Thanks to Mayor McGinn’s work collaborating with Sound Transit for the Ballard Rail Study, we now have alternatives for rail to Ballard!
Four alternatives for High Capacity Transit (Sound Transit) and four for rapid streetcar (Seattle DOT) will be unveiled on Thursday, June 27th, from 5-7pm, at the Ballard High School Commons.
From what I’ve heard, you’ll like what you see. We’ve been told the HCT alternatives include a 2nd Ave underground alignment, through Belltown, Uptown, and under Queen Anne hill. If that alternative gets through the initial screening, that opens up amazing opportunities – we could build a line fast enough to continue on to Northgate and Lake City (and beyond), and we could even work to automate it!
We’ll get more information on the alternatives at a press briefing on Wednesday, but for now, I’d just like to ask you to make the time to come, and be ready to submit comments at the meeting. Please RSVP on Facebook or by emailing me. I’ll see you there!
The 2nd ave line would be ideal. I can only imagine how many billions though… Ben you mention automation, are you supporting a dfferent system than link?
We should definitely look at the option. Cabless means more seats per foot of train, and it’s cheaper to operate. If we build a new line, we’ll need a new maintenance base, so it would be foolish not to consider!
London’s automated Docklands Light Railway “has expanded faster than any other UK railway”. It’s speculated that London’s proposed Crossrail 2 will be automated: “You can forget TfL ever again building a tube line with train drivers.”
At the rate technology is marching along, I wouldn’t be surprised to see Link retrofitted to be automated within my career at Metro. Quite frankly, I’ve resigned myself to the fact that I won’t “retire” from Metro as a bus driver – I’ll likely be made redundant by technology. I’m not sure how I feel about that, but screaming into the wind isn’t going to help.
Velo, I *hope* that something like grade separated automated rail trunks just mean more demand for feeder services you’ll be driving. :)
Regarding the “different system than Link” you mention, my understanding is that this would still be a part of the Link network, but not necessarily using the same technology.
Interoperability would preferred for sure, but I agree that we don’t necessarily need that so long as what we end up with is both grade separated (or at least completely out of traffic) and fast.
So far as I can tell, street cars are neither of these, so I would never vote to take that as a replacement. Both would be acceptable though if having a street car does not slow down the construction of grade separated rail to other parts of town.
SDOT’s “Rapid Streetcar” is not mixed-traffic like the SLU or Broadway streetcars. They’re modeled on european tramlines with reserved right-of-way and boulevard speeds, just running primarily at-grade.
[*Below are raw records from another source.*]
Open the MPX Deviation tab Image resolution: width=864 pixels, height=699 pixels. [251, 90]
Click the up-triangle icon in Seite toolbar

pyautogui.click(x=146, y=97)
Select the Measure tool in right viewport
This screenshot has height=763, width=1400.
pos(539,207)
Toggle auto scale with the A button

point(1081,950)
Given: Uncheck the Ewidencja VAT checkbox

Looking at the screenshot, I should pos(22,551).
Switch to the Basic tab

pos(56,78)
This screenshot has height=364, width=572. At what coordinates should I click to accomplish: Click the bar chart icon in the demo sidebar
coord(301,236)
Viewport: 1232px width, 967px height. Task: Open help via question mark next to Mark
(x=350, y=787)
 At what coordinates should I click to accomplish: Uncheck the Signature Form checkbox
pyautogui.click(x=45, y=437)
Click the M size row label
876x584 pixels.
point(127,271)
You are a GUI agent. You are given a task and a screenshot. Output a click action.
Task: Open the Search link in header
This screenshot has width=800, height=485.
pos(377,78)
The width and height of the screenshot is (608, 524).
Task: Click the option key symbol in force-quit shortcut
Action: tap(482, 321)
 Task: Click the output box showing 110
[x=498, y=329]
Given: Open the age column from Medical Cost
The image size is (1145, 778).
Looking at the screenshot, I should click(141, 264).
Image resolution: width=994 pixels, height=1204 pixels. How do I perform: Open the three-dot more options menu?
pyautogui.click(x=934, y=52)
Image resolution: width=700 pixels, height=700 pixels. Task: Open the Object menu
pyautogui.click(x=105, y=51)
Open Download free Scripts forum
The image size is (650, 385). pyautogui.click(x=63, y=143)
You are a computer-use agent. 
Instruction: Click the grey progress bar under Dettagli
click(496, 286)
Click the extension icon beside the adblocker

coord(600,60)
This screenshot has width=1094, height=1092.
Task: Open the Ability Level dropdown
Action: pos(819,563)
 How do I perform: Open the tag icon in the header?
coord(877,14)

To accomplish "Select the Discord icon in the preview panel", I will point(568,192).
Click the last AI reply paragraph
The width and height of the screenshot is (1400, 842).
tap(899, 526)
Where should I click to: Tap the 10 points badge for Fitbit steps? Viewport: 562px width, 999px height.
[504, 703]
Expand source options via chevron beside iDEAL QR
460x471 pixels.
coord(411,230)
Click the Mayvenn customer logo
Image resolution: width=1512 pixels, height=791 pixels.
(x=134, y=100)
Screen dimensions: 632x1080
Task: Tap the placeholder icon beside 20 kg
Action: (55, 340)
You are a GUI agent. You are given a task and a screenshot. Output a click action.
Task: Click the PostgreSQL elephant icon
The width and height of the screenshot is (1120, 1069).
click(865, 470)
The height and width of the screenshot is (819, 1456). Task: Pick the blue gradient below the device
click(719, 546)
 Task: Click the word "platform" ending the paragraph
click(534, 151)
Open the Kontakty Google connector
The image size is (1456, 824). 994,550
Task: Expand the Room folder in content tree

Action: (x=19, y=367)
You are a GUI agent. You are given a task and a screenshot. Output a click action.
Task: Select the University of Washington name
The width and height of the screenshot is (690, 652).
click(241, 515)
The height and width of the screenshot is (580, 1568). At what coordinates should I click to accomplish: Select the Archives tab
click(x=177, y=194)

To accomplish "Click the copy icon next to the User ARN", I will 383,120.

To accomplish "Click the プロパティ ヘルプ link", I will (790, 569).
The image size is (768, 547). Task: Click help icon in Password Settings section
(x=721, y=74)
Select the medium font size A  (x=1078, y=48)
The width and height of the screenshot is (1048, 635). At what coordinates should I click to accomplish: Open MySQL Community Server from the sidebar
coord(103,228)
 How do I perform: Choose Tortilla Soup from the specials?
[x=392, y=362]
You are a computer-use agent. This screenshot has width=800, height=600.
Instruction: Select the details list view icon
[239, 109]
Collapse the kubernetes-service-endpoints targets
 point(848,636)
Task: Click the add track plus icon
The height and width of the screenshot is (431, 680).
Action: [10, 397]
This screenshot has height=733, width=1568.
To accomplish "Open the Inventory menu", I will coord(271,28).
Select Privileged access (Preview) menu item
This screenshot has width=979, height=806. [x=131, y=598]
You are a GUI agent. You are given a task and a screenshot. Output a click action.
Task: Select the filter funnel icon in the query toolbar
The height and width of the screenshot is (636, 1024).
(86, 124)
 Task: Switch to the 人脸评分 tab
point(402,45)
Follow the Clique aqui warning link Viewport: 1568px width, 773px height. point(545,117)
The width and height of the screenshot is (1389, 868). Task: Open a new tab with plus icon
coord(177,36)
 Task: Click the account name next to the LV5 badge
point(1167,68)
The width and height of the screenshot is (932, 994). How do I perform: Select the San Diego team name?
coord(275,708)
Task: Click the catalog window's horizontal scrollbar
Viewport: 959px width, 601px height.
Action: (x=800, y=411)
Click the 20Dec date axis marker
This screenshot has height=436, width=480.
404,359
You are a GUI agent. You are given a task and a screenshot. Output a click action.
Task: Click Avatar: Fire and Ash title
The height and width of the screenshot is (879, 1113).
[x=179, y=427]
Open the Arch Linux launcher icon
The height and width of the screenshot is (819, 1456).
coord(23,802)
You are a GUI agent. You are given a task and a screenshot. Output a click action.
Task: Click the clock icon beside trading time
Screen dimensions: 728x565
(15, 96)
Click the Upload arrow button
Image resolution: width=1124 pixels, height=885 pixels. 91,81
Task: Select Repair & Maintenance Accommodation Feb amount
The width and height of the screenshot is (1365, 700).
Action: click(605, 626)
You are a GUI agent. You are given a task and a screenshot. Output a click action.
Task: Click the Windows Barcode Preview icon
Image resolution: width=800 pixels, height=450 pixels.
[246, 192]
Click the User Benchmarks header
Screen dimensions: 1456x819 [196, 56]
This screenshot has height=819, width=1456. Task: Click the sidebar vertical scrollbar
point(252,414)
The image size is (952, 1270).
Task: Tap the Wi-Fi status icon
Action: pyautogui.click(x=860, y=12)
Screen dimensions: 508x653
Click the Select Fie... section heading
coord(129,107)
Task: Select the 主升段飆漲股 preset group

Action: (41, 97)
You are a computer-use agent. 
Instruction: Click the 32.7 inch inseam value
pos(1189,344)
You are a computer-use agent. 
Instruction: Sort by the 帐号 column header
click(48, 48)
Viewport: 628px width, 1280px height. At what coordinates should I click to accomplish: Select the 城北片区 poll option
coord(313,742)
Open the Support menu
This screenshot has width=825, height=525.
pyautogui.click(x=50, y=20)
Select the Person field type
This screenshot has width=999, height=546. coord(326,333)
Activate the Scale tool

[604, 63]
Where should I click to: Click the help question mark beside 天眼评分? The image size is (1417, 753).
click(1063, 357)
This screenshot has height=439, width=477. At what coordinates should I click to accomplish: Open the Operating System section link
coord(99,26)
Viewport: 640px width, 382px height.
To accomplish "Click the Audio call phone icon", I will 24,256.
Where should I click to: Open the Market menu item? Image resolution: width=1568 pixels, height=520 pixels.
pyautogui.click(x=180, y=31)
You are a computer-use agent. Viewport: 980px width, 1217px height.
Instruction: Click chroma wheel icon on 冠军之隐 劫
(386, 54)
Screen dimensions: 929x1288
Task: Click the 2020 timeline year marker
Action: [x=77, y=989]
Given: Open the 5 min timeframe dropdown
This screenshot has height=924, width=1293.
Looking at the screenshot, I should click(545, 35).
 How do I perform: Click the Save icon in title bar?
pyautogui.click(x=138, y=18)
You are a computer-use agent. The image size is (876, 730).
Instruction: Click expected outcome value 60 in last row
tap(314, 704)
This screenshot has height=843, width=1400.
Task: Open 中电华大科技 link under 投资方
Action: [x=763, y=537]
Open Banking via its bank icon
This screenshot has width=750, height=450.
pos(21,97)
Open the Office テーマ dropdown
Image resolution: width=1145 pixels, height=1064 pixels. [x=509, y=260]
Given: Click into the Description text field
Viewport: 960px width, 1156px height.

@Lack Thereof They are still in the streets and still have to stop at stoplights. I don’t even really trust the political process to get us completely protected right of way or optimized traffic lights without grade separation.
Grade separation also grandfathers in the speed increase.
@Lack Thereof
The Transit Master Plan leaves a lot of wiggle room in its definition of “rapid streetcar”. Exclusive right-of-way is optional, not mandatory, and the Transit Master Plan allows the possibility of “rapid streetcar” sharing lanes with car traffic in several segments of both the Loyal Heights-Ballard-Fremont-SLU-Downtown and Roosevelt-UDistrict-SLU-Downtown Corridors”.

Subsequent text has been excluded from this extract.